The day after Pearl Harbor, Dec. 8, 1941 Warren and I enlisted in the USNR. We thought it would be a short war and our enlistment was for the duration. Regular navy was for 6 years. Because we both knew how to sail, swim, row, port from starboard and tie a few knots we were given a rate of Seaman 1/c (First Class) and did not have to attend boot camp. I am not sure when this picture was taken nor can I recall why I had the white stripe around my shoulder.
I’m not sure how common it was to skip basic training, at least early in the war. It certainly speaks to the urgency the Navy faced in filling its ranks. The white stripe on Charlie’s right shoulder indicates that he was a Seaman. Charlie was still friends with Warren decades later, and I met him when I was a child.
Another angle of the same pose. Talk about two baby face kids! I think this photo was probably taken on a weekend I came home from Newport. Warren had not been assigned as yet [and] was doing duty at the Navy Yard.
I assume he is referring to the Boston Navy Yard, which likely would have been a very busy place in early 1942. The former yard is now a national park and home to the museum ships USS Constitution and USS Cassin Young. The latter is a Fletcher class destroyer much like the one the Charlie would later serve on.
I was assigned to the section base in Newport, RI and reported for duty in Feb. 1942. I had my physical examination and drew my uniform and supplies from Small Stores as it was called. As I write this 48 years later I can’t help but noticing my weight and waist size at the time. Notice on the clothing requisition we had to get a whisk broom and shoe brush as well as a scrubbing brush. I do not remember if the cost of this equipment was deducted from my pay or not. If it was it took me almost 5 months to pay for it!

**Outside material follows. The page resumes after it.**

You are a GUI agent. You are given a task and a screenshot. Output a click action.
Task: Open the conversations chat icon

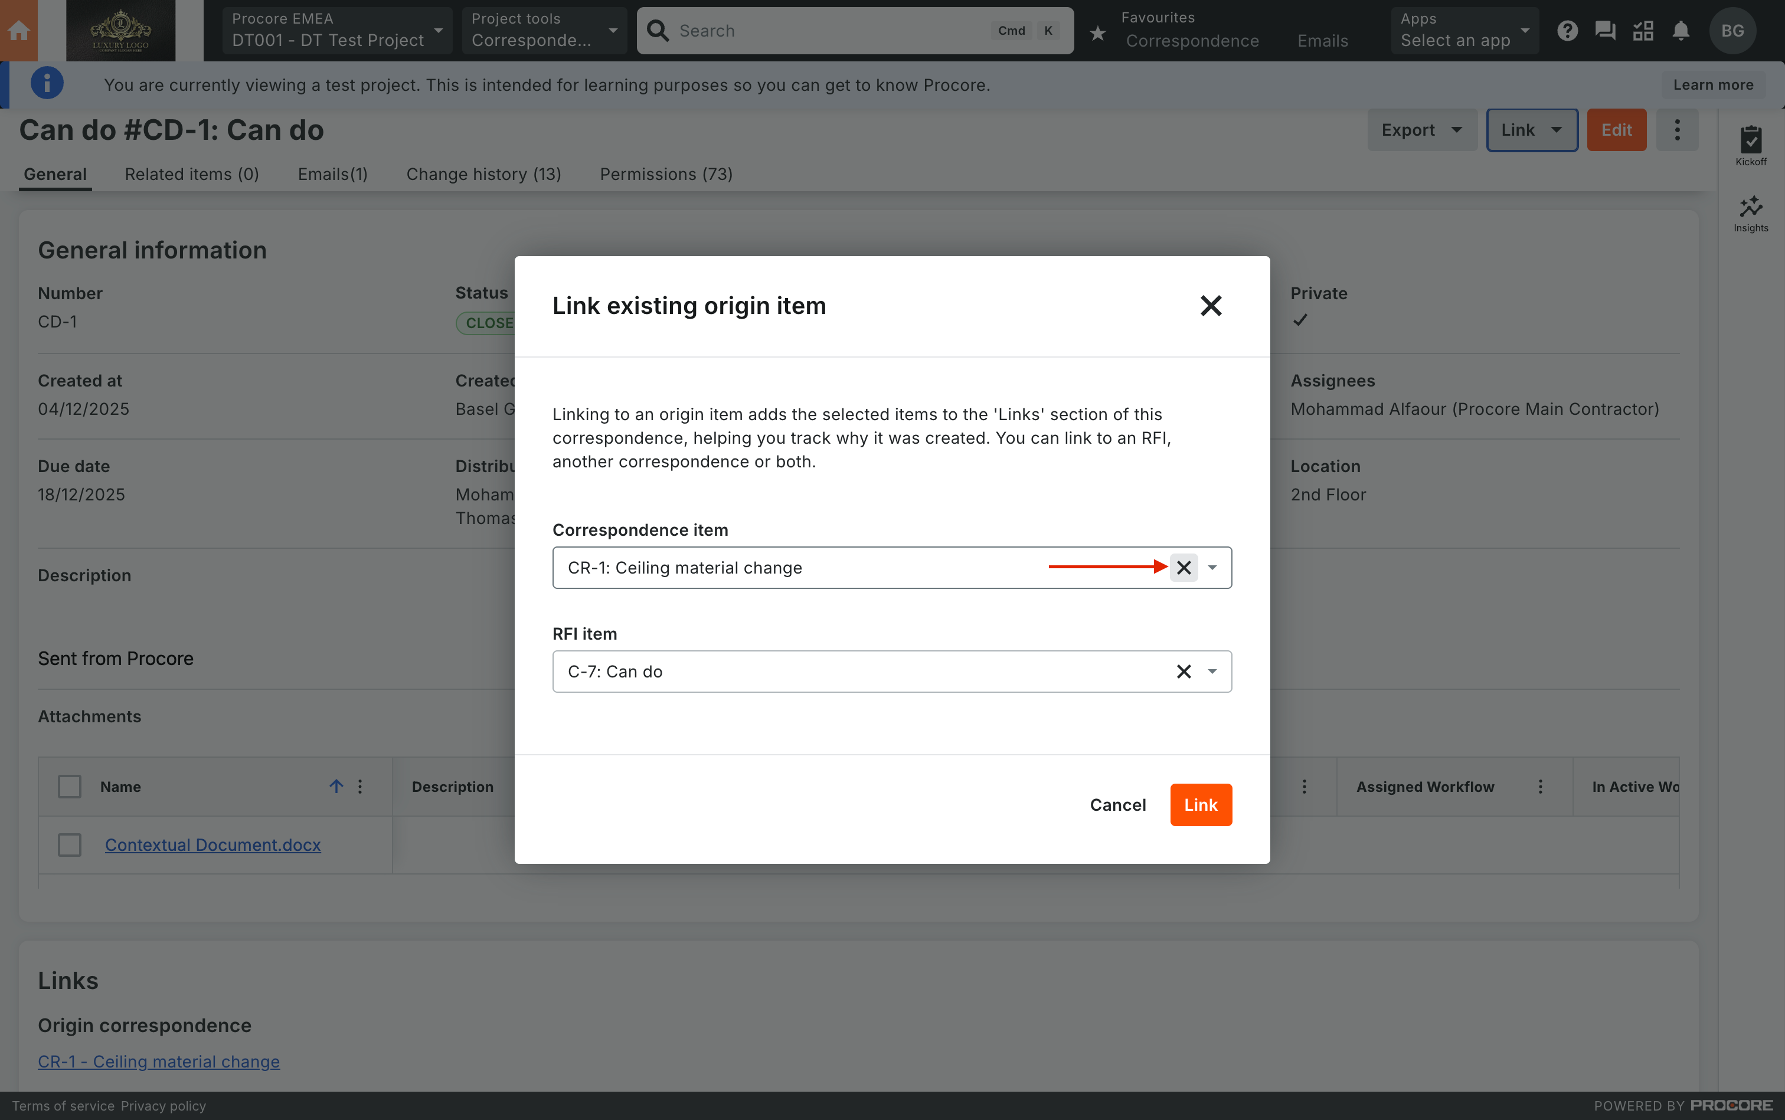click(x=1604, y=30)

After a few months of escorting ships to moorings and other boring jobs at Newport I wanted sea duty. A bulletin was posted on the base that asked for volunteer for the Armed Guard. This was [a] little-known unit of the Navy that consisted of naval personal stationed as gun crews on merchant vessels. It was considered hazardous duty because of the many ships lost to German subs. I signed up anyway and was sent to Navy Pier in Chicago for gunnery training. I was given a crew of 9 Seamen 2/c (Second Class) just out of boot camp at Great Lakes. None of them had ever seen the ocean. We trained as a team and after several weeks of classes and some firing on Lake Michigan we were ready for action. Our orders were to report to the Armed Guard Center at New Orleans.